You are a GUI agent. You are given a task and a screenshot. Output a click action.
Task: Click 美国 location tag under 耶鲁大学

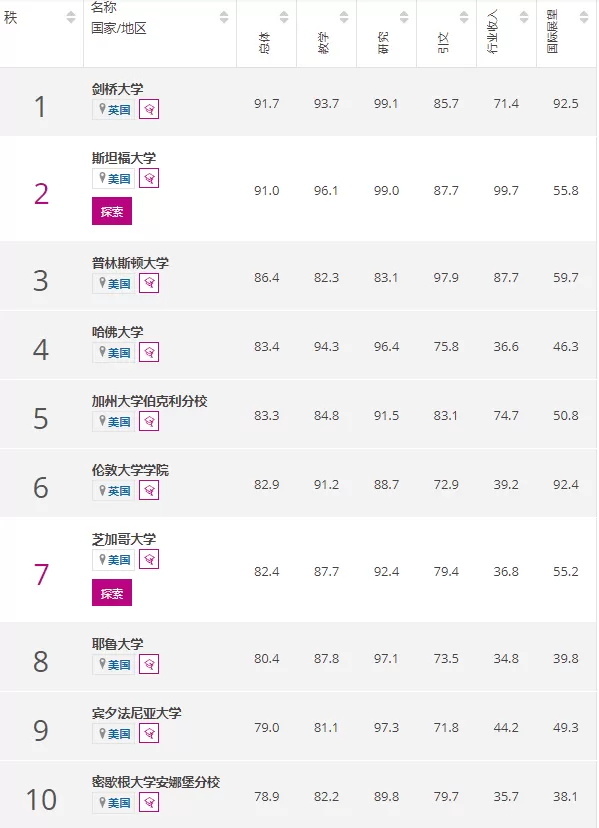tap(114, 664)
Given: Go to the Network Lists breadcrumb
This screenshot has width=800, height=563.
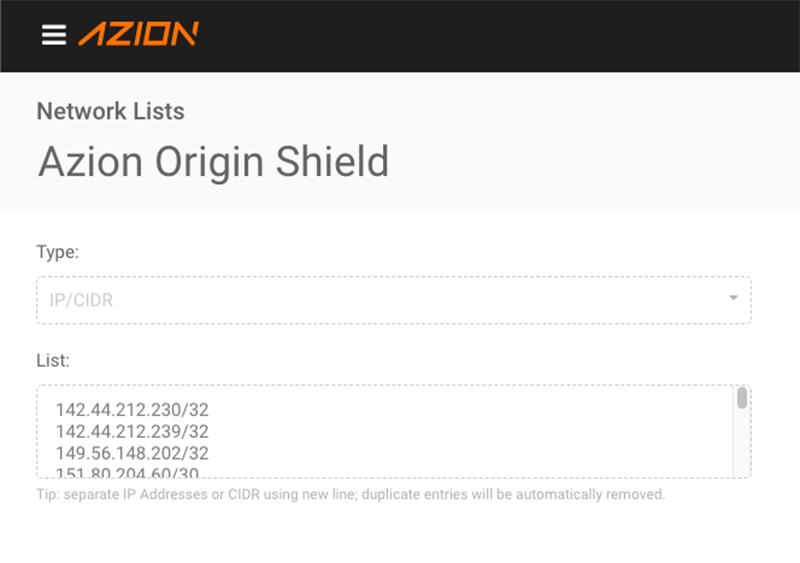Looking at the screenshot, I should pyautogui.click(x=110, y=111).
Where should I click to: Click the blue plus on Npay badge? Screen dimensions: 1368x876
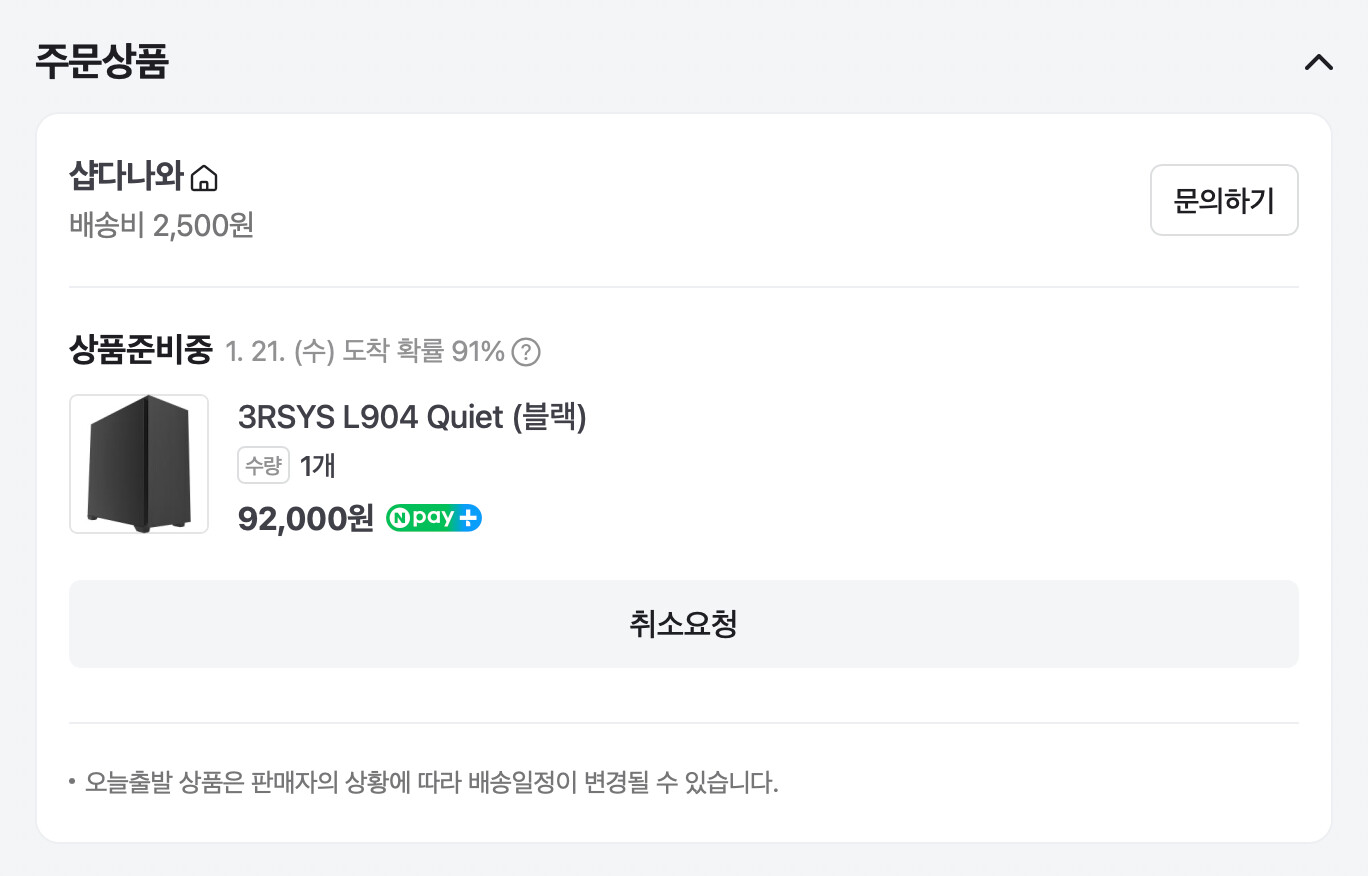[x=469, y=518]
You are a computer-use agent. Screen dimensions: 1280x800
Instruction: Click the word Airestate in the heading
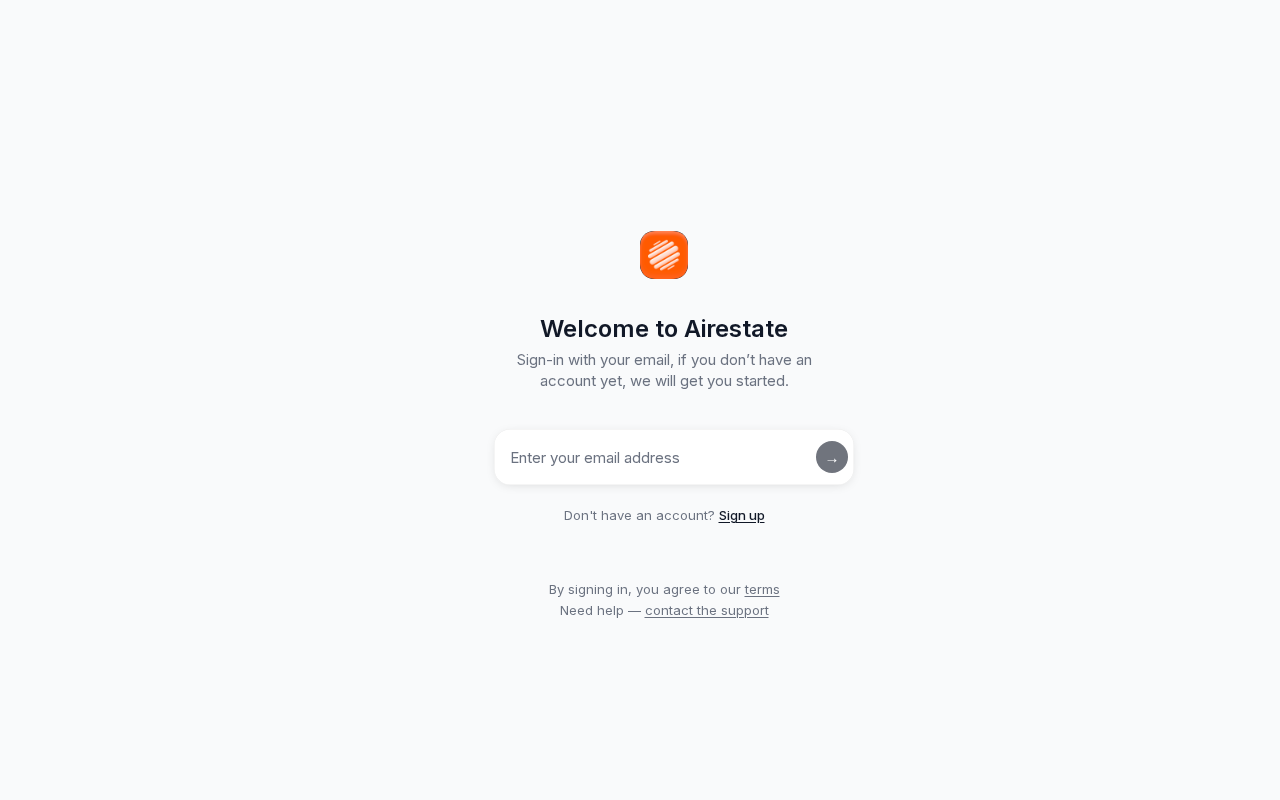(x=736, y=328)
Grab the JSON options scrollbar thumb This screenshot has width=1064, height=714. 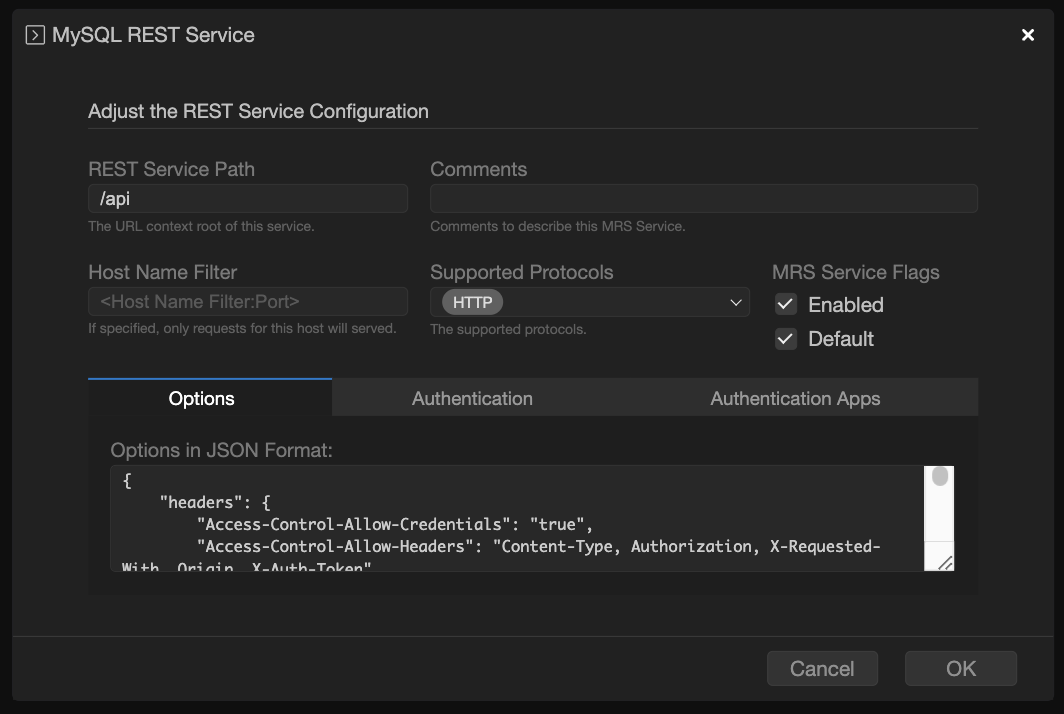[x=940, y=477]
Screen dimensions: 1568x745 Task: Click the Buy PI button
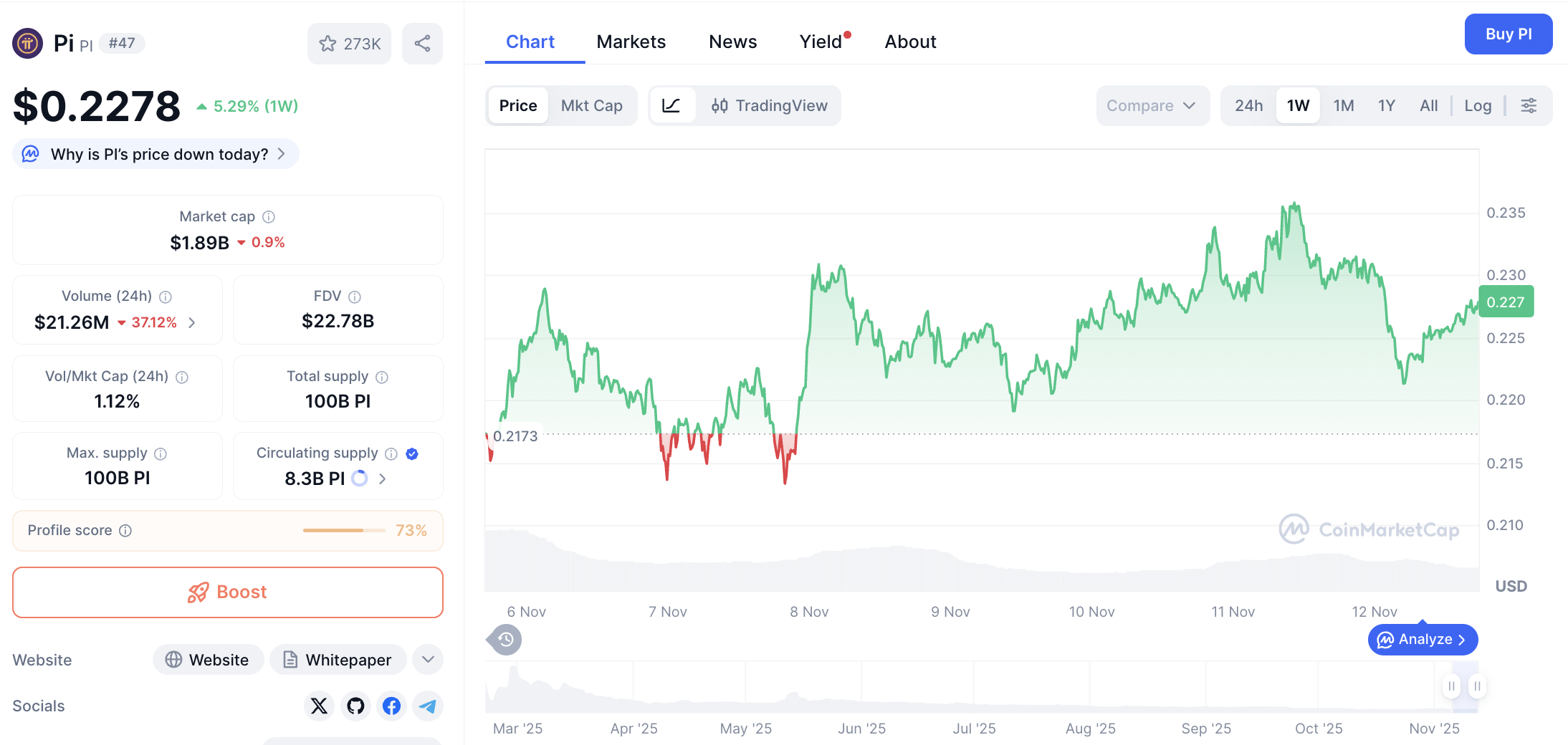(x=1508, y=34)
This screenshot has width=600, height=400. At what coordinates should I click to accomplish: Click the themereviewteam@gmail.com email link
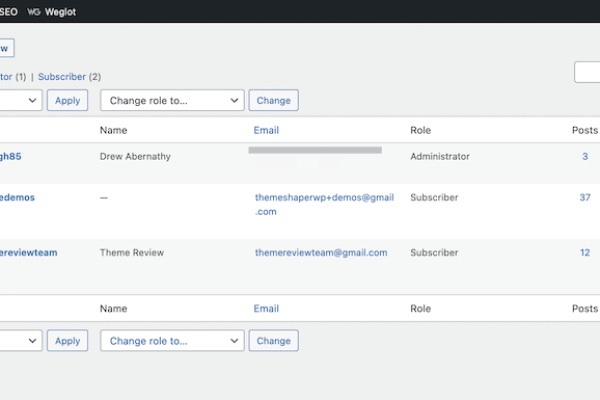[320, 253]
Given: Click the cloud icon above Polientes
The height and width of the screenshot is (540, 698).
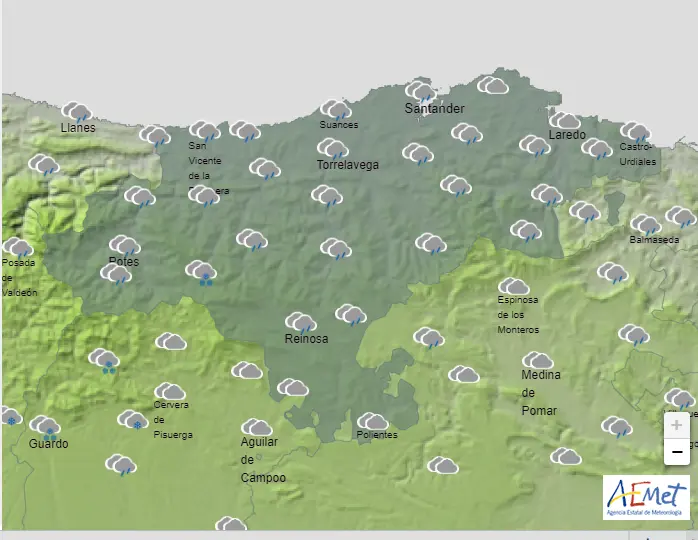Looking at the screenshot, I should (x=373, y=421).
•••
### TASK INSTRUCTIONS
Render the items above as a Markdown table with columns Row and Line, from the start of the items through the line that contains "should pyautogui.click(x=110, y=111).", both included. Skip blank lines and leave the pictures out.

### EXERCISE SOLUTION
| Row | Line |
|---|---|
| 1 | You are a GUI agent. You are given a task and a screenshot. Output a click action. |
| 2 | Task: Click 美国 location tag under 耶鲁大学 |
| 3 | tap(114, 664) |
| 4 | Given: Go to the Network Lists breadcrumb |
| 5 | This screenshot has width=800, height=563. |
| 6 | Looking at the screenshot, I should pyautogui.click(x=110, y=111). |